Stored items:
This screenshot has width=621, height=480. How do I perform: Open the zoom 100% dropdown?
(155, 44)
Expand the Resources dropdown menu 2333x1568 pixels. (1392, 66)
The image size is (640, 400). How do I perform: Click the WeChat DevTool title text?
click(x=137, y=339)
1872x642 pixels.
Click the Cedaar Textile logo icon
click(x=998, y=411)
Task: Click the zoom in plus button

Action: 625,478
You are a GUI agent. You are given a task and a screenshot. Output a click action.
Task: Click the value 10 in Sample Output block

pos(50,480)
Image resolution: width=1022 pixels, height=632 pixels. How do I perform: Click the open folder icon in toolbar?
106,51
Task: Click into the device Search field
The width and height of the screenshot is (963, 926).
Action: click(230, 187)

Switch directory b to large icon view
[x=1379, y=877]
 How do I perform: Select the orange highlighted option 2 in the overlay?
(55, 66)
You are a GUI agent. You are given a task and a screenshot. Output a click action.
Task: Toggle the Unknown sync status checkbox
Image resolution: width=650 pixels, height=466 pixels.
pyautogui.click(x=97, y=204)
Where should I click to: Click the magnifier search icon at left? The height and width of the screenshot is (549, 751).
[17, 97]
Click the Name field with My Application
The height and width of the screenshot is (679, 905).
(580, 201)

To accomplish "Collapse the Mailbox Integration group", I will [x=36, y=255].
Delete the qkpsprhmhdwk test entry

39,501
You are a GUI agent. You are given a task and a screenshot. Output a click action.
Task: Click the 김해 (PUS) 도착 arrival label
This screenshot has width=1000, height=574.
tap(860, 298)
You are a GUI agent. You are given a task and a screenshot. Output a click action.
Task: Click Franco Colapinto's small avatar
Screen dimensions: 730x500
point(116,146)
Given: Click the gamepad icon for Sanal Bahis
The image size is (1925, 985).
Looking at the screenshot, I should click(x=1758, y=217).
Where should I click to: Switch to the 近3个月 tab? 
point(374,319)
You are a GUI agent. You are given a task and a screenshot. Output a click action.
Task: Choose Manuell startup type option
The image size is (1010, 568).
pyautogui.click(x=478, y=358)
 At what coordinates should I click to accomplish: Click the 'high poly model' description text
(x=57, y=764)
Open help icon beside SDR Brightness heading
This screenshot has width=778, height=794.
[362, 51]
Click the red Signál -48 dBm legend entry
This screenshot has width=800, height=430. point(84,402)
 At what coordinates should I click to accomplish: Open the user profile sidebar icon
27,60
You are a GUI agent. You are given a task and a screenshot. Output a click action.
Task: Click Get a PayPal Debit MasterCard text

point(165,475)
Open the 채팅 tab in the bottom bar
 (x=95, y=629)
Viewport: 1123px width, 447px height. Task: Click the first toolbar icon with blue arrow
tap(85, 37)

How to complete this task:
Your reply is to repeat, unchanged, the lines above running from the one with "Task: Click into the device Search field" up to and including the one with "Click the Name field with My Application".

Result for this task:
Task: Click into the device Search field
The width and height of the screenshot is (963, 926).
Action: click(230, 187)

Switch directory b to large icon view
[x=1379, y=877]
 How do I perform: Select the orange highlighted option 2 in the overlay?
(55, 66)
You are a GUI agent. You are given a task and a screenshot. Output a click action.
Task: Toggle the Unknown sync status checkbox
Image resolution: width=650 pixels, height=466 pixels.
pyautogui.click(x=97, y=204)
Where should I click to: Click the magnifier search icon at left? The height and width of the screenshot is (549, 751).
[17, 97]
Click the Name field with My Application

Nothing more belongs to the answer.